Author | : George W. Quimby |
Publisher | : University of Alabama Press |
Total Pages | : 221 |
Release | : 2018-01-16 |
Genre | : Biography & Autobiography |
ISBN | : 0817319719 |
A rare and dramatic first-person account by a Union scout who served General William Tecumseh Sherman on his “march to the sea” After his father-in-law passed away, Stephen Murphy found, among the voluminous papers left behind, an ancestral memoir. Murphy quickly became fascinated with the recollections of George W. Quimby (1842–1926), a Union soldier and scout for General William Tecumseh Sherman. Before Quimby became a part of Sherman’s March, he was held captive by Nathan Bedford Forrest’s troops in western Tennessee. He joined Sherman’s Army in Vicksburg, destroying railroads and bridges across Mississippi and Alabama on the way to Georgia. As the notorious march began, Quimby became a scout and no longer experienced war as his fellow soldiers did. Scouts moved ahead of the troops to anticipate opportunities and dangers. The rank and file were instructed to be seen and feared, while scouts were required to be invisible and stealthy. This memoir offers the rare perspective of a Union soldier who ventured into Confederate territory and sent intelligence to Sherman. Written around 1901 in the wake of the Spanish American War, Quimby’s memoir shows no desire to settle old scores.

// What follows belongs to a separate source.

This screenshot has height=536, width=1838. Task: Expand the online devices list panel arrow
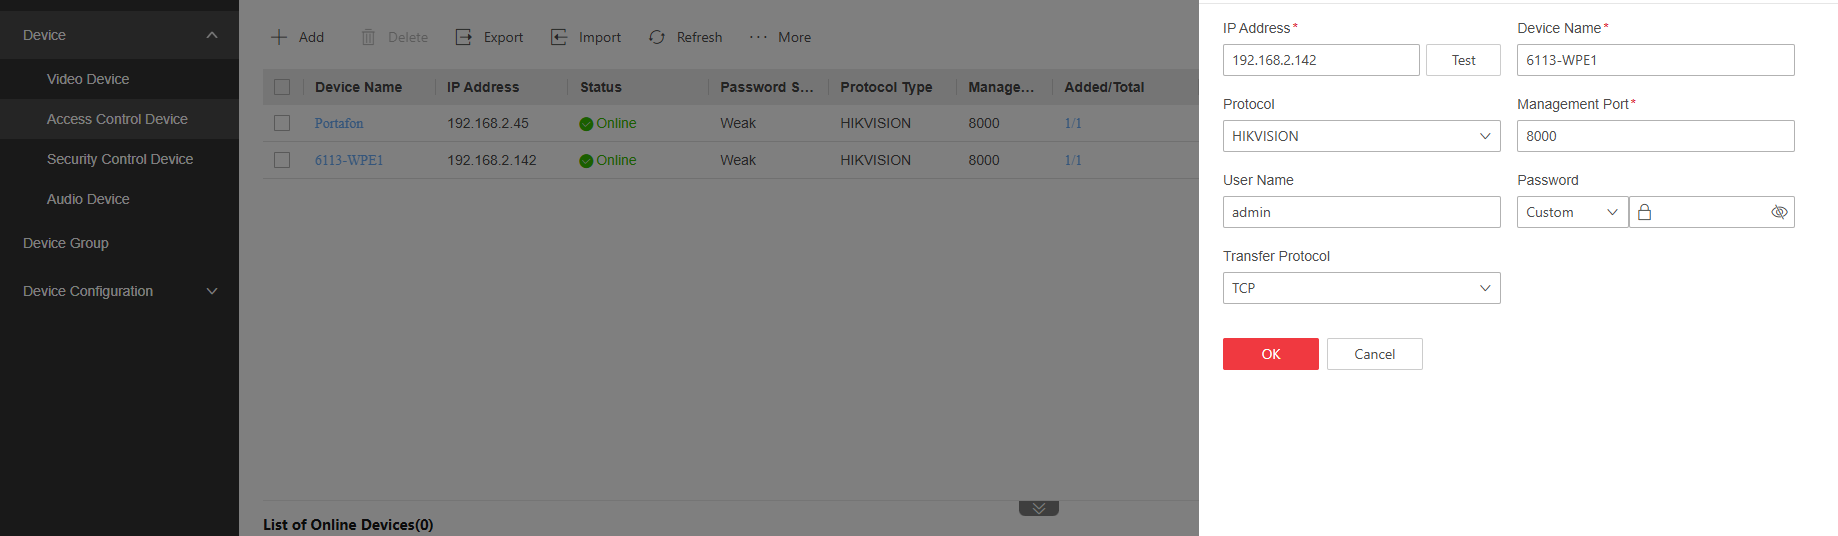tap(1038, 508)
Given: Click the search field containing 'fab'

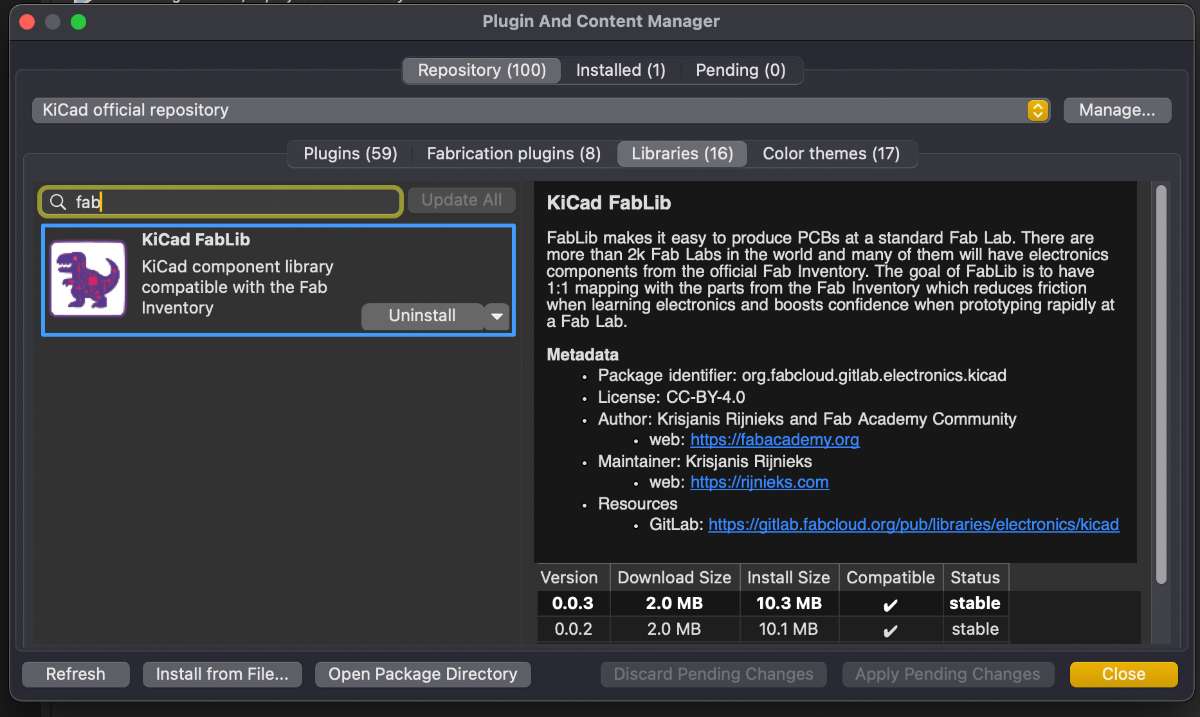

He’s a natural storyteller, keeping his audience’s attention with tales of drunken frolics and narrow escapes, providing a memoir that reads more like an adventure novel. He gives a new twist to the familiar stories of Sherman’s March, reminding readers that while the Union soldiers faced few full-scale battles, the campaign was still quite dangerous. More than a chronicle of day-to-day battles and marches, The Perfect Scout is more episodic and includes such additional elements as the story of how he met his wife and close encounters with the enemy. Offering a full picture of the war, Quimby writes not only about his adventures as one of Sherman’s scouts, but also about the suffering of the civilians caught in the war. He provides personal insight into some of the war’s historic events and paints a vivid picture of the devastation wreaked upon the South that includes destroyed crops and homes and a shattered economy. He also tells of the many acts of kindness he received from Southerners, including women and African Americans, who helped him and his fellow scouts by providing food, shelter, or information.